--- Extract to read ---
[ceph.git] / ceph / doc / radosgw / dynamicresharding.rst

.. _rgw_dynamic_bucket_index_resharding:

===================================
RGW Dynamic Bucket Index Resharding
===================================

.. versionadded:: Luminous

A large bucket index can lead to performance problems. In order
to address this problem we introduced bucket index sharding.
Until Luminous, changing the number of bucket shards (resharding)
needed to be done offline. Starting with Luminous we support
online bucket resharding.

Each bucket index shard can handle its entries efficiently up until
reaching a certain threshold number of entries. If this threshold is
exceeded the system can encounter performance issues. The dynamic
resharding feature detects this situation and automatically increases
the number of shards used by the bucket index, resulting in the
reduction of the number of entries in each bucket index shard. This
process is transparent to the user.

By default dynamic bucket index resharding can only increase the
number of bucket index sharts to 1999, although the upper-bound is a
configuration parameter (see Configuration below). Furthermore, when
possible, the process chooses a prime number of bucket index shards to
help spread the number of bucket index entries across the bucket index
shards more evenly.

The detection process runs in a background process that periodically
scans all the buckets. A bucket that requires resharding is added to
the resharding queue and will be scheduled to be resharded later. The
reshard thread runs in the background and execute the scheduled
resharding tasks, one at a time.

Multisite
=========

Dynamic resharding is not supported in a multisite environment.


Configuration
=============

Enable/Disable dynamic bucket index resharding:

- ``rgw_dynamic_resharding``:  true/false, default: true

Configuration options that control the resharding process:

- ``rgw_max_objs_per_shard``: maximum number of objects per bucket index shard before resharding is triggered, default: 100000 objects

- ``rgw_max_dynamic_shards``: maximum number of shards that dynamic bucket index resharding can increase to, default: 1999

- ``rgw_reshard_bucket_lock_duration``: duration, in seconds, of lock on bucket obj during resharding, default: 360 seconds (i.e., 6 minutes)

- ``rgw_reshard_thread_interval``: maximum time, in seconds, between rounds of resharding queue processing, default: 600 seconds (i.e., 10 minutes)

- ``rgw_reshard_num_logs``: number of shards for the resharding queue, default: 16

Admin commands
==============

Add a bucket to the resharding queue
------------------------------------

::

   # radosgw-admin reshard add --bucket <bucket_name> --num-shards <new number of shards>

List resharding queue
---------------------

::

   # radosgw-admin reshard list

Process tasks on the resharding queue
-------------------------------------

::

   # radosgw-admin reshard process

Bucket resharding status
------------------------

::

   # radosgw-admin reshard status --bucket <bucket_name>

The output is a json array of 3 objects (reshard_status, new_bucket_instance_id, num_shards) per shard.

--- Supplied material ---
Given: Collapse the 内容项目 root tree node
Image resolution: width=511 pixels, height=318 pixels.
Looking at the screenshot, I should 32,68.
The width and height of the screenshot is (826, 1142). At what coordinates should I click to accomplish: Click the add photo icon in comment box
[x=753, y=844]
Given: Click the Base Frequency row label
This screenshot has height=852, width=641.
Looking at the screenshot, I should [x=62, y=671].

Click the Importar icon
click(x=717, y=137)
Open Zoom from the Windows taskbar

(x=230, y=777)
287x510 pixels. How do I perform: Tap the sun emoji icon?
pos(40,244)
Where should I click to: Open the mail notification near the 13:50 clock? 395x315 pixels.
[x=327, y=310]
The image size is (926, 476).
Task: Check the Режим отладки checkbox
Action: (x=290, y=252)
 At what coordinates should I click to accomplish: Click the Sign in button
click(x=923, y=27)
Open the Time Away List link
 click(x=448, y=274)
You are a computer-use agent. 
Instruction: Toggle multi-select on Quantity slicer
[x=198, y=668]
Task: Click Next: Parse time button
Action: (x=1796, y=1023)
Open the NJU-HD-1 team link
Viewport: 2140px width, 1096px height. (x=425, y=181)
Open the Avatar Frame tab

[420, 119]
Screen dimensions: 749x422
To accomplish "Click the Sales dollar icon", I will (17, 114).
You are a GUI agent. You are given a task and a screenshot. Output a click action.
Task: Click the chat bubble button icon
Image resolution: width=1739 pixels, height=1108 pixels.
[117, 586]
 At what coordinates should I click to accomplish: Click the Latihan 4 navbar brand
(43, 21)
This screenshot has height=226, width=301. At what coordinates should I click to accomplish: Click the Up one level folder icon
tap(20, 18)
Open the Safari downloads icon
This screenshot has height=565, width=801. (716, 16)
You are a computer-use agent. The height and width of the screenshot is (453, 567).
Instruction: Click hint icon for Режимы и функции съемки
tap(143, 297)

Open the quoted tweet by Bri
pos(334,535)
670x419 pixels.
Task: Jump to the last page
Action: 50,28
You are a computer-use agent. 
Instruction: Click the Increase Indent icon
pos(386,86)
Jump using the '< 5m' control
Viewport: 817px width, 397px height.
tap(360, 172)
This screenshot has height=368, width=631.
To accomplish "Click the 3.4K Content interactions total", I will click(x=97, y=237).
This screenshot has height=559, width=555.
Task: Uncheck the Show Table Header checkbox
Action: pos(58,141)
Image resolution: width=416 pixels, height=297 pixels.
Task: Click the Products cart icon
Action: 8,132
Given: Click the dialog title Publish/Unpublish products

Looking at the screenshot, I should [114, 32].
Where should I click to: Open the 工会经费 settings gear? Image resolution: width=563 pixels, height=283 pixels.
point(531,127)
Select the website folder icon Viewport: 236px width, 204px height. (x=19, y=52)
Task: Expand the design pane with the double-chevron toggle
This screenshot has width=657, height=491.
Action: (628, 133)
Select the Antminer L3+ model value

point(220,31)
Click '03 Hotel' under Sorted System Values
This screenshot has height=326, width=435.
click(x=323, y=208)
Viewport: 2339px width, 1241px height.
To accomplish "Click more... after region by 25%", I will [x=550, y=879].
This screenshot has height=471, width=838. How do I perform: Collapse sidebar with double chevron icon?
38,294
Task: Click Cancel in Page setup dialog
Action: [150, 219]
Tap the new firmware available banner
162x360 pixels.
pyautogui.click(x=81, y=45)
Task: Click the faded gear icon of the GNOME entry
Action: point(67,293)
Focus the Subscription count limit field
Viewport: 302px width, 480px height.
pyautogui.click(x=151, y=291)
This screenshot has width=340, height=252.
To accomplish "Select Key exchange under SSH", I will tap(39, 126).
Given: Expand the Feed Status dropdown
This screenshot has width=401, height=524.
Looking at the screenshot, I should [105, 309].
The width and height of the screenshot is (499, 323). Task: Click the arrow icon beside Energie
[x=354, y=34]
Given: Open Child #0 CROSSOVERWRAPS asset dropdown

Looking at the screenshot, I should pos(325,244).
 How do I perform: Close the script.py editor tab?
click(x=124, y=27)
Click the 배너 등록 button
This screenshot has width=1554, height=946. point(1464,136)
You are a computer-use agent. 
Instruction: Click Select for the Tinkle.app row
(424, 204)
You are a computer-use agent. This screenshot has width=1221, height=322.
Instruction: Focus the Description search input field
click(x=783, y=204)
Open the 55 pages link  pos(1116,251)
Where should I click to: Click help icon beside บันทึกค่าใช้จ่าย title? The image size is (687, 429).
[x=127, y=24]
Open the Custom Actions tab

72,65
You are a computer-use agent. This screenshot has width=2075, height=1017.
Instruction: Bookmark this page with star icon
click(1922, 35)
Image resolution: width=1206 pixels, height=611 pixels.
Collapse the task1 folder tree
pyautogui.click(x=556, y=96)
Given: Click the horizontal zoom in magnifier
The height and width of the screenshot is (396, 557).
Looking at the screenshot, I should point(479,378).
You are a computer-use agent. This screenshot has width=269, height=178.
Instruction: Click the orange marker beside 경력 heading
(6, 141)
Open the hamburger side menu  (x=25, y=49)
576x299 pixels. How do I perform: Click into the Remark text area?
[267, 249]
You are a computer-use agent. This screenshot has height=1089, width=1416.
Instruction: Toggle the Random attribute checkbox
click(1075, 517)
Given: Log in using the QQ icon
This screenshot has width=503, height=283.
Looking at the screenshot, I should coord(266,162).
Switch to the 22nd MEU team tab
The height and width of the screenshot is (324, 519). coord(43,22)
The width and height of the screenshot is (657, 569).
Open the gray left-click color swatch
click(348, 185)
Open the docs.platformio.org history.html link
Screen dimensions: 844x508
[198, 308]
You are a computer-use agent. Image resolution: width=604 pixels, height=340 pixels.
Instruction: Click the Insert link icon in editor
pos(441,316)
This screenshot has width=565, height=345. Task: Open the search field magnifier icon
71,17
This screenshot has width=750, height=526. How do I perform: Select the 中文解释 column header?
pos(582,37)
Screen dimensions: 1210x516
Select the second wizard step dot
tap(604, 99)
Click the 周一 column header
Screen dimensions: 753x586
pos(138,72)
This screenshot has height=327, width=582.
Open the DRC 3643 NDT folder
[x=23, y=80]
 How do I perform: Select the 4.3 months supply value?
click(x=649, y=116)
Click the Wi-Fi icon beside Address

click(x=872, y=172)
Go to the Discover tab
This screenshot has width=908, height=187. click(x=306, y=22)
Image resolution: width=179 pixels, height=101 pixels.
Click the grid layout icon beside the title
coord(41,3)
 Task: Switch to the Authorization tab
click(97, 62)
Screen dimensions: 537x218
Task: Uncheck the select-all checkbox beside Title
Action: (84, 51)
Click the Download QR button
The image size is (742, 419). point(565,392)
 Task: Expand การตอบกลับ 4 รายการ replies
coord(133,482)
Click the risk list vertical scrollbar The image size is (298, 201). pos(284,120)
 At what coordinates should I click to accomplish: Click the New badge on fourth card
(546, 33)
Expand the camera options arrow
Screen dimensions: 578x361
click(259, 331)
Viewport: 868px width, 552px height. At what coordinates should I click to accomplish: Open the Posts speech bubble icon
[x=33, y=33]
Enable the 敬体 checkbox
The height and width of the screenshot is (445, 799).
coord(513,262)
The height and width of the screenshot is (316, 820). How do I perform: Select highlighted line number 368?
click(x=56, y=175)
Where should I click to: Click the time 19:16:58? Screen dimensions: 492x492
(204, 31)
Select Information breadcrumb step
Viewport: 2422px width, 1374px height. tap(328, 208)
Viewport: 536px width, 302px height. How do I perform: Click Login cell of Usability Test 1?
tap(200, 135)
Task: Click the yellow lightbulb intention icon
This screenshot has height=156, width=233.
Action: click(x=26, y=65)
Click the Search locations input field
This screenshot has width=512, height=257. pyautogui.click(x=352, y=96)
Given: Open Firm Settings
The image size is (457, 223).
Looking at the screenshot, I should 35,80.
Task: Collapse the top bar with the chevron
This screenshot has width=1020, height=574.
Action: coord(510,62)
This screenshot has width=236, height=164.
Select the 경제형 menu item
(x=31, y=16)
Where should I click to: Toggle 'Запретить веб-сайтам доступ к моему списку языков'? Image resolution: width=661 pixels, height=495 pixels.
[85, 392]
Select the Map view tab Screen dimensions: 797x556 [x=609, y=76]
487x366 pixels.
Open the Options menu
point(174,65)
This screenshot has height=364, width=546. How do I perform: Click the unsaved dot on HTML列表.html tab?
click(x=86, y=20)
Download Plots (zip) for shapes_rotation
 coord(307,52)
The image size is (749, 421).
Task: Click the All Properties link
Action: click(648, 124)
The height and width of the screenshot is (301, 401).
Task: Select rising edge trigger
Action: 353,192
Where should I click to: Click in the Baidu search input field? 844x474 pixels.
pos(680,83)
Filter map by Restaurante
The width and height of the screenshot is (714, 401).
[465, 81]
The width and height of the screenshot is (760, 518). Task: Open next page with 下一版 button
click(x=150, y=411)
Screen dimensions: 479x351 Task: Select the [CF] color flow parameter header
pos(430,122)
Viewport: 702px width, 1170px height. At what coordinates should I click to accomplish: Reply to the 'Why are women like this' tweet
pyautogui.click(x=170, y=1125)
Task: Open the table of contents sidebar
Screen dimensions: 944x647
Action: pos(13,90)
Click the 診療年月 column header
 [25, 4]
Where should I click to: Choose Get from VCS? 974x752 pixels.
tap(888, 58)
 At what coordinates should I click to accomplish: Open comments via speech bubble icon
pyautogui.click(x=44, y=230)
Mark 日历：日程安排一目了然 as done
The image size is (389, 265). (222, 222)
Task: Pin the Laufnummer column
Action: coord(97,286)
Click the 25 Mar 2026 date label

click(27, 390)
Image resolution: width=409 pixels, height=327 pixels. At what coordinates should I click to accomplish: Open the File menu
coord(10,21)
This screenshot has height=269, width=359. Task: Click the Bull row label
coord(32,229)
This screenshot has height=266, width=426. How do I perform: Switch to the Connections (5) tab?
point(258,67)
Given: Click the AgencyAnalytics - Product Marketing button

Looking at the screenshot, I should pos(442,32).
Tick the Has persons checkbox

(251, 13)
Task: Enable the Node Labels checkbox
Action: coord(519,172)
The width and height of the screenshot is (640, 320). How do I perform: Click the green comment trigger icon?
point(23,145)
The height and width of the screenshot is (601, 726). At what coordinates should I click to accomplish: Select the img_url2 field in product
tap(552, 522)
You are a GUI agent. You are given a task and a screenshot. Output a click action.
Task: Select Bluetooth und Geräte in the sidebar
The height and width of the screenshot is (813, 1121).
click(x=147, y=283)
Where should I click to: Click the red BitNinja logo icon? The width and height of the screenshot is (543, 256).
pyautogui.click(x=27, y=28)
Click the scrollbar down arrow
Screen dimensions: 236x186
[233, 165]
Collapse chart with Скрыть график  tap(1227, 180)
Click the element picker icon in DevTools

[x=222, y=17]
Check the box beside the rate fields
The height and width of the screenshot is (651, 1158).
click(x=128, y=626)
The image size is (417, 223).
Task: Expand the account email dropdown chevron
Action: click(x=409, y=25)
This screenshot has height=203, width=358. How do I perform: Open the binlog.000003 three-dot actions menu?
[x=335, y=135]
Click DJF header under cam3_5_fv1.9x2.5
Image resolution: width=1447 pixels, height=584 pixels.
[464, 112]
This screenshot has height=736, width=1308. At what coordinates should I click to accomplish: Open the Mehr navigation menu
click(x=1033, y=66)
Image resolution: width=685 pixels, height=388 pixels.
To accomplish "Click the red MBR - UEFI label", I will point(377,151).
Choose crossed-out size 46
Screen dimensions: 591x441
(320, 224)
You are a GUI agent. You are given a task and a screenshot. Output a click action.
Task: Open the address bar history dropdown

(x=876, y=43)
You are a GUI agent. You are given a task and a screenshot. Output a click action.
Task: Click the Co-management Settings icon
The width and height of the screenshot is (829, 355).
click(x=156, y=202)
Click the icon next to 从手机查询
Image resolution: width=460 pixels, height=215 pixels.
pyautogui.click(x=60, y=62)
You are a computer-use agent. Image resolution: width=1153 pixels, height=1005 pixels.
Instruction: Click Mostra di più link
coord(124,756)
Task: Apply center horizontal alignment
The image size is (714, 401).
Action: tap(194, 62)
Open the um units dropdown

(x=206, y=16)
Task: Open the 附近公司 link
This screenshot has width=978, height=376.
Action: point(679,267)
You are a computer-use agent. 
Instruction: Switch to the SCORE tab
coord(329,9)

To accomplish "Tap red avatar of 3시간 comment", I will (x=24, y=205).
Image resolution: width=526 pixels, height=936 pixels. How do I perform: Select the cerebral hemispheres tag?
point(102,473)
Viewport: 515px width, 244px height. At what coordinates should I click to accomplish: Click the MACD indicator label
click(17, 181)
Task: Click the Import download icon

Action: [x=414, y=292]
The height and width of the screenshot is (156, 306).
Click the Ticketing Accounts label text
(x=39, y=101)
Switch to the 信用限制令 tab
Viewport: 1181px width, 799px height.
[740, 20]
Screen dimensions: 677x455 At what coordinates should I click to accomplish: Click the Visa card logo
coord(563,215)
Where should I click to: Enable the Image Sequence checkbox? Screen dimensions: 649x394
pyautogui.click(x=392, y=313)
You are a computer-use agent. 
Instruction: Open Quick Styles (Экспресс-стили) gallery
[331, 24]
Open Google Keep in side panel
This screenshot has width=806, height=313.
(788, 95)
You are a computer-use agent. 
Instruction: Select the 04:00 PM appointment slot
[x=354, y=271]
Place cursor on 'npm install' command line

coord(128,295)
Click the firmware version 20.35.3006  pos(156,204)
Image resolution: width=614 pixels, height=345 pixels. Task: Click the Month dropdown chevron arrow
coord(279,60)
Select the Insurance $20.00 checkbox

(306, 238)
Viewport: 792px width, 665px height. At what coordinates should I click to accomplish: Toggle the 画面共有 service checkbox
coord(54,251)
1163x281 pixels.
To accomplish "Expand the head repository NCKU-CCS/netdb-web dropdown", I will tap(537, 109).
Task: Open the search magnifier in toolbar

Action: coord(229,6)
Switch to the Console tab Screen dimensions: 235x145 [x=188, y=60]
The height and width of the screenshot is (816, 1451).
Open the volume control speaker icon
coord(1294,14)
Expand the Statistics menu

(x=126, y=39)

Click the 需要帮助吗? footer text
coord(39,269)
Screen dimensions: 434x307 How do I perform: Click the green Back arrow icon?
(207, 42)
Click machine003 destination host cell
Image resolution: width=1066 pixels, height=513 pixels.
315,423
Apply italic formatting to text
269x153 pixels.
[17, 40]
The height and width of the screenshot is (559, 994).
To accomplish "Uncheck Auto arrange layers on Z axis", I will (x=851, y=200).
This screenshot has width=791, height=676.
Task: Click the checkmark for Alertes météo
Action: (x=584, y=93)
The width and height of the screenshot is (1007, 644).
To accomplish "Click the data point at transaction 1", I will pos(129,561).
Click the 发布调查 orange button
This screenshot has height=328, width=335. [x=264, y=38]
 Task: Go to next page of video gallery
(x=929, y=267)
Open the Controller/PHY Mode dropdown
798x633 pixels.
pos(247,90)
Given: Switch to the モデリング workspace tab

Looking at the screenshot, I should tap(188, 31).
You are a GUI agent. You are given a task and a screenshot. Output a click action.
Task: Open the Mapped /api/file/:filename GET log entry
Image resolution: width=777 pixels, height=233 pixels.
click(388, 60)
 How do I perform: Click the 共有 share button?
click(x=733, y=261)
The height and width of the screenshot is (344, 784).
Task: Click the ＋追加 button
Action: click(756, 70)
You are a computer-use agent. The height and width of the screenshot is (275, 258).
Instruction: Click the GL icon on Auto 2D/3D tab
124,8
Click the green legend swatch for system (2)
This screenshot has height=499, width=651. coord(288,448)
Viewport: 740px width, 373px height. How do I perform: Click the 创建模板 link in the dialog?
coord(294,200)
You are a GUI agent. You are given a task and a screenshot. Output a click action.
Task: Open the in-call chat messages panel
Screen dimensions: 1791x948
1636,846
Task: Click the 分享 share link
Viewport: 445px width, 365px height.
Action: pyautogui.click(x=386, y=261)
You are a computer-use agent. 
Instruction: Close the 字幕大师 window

--- Parts of the exercise ---
[A] List every configuration option named in the documentation on dynamic bucket index resharding.
[B] Write the next part of the documentation on dynamic bucket index resharding, starting after its final sentence about the json array output.
The rows are not required for any of this work.

--- Per-task outputs ---
[A]
- rgw_dynamic_resharding
- rgw_max_objs_per_shard
- rgw_max_dynamic_shards
- rgw_reshard_bucket_lock_duration
- rgw_reshard_thread_interval
- rgw_reshard_num_logs

[B]
For example, the output at different Dynamic Resharding stages is shown below:

``1. Before resharding occurred:``
::

  [
    {
        "reshard_status": "not-resharding",
        "new_bucket_instance_id": "",
        "num_shards": -1
    }
  ]

``2. During resharding:``
::

  [
    {
        "reshard_status": "in-progress",
        "new_bucket_instance_id": "1179f470-2ebf-4630-8ec3-c9922da887fd.8652.1",
        "num_shards": 2
    },
    {
        "reshard_status": "in-progress",
        "new_bucket_instance_id": "1179f470-2ebf-4630-8ec3-c9922da887fd.8652.1",
        "num_shards": 2
    }
  ]

``3, After resharding completed:``
::

  [
    {
        "reshard_status": "not-resharding",
        "new_bucket_instance_id": "",
        "num_shards": -1
    },
    {
        "reshard_status": "not-resharding",
        "new_bucket_instance_id": "",
        "num_shards": -1
    }
  ]


Cancel pending bucket resharding
--------------------------------

Note: Ongoing bucket resharding operations cannot be cancelled. ::

   # radosgw-admin reshard cancel --bucket <bucket_name>

Manual immediate bucket resharding
----------------------------------

::

   # radosgw-admin bucket reshard --bucket <bucket_name> --num-shards <new number of shards>

When choosing a number of shards, the administrator should keep a
number of items in mind. Ideally the administrator is aiming for no
more than 100000 entries per shard, now and through some future point
in time.

Additionally, bucket index shards that are prime numbers tend to work
better in evenly distributing bucket index entries across the
shards. For example, 7001 bucket index shards is better than 7000
since the former is prime. A variety of web sites have lists of prime
numbers; search for "list of prime numbers" withy your favorite web
search engine to locate some web sites.

Troubleshooting
===============

Clusters prior to Luminous 12.2.11 and Mimic 13.2.5 left behind stale bucket
instance entries, which were not automatically cleaned up. The issue also affected
LifeCycle policies, which were not applied to resharded buckets anymore. Both of
these issues can be worked around using a couple of radosgw-admin commands.

Stale instance management
-------------------------

List the stale instances in a cluster that are ready to be cleaned up.

::

   # radosgw-admin reshard stale-instances list

Clean up the stale instances in a cluster. Note: cleanup of these
instances should only be done on a single site cluster.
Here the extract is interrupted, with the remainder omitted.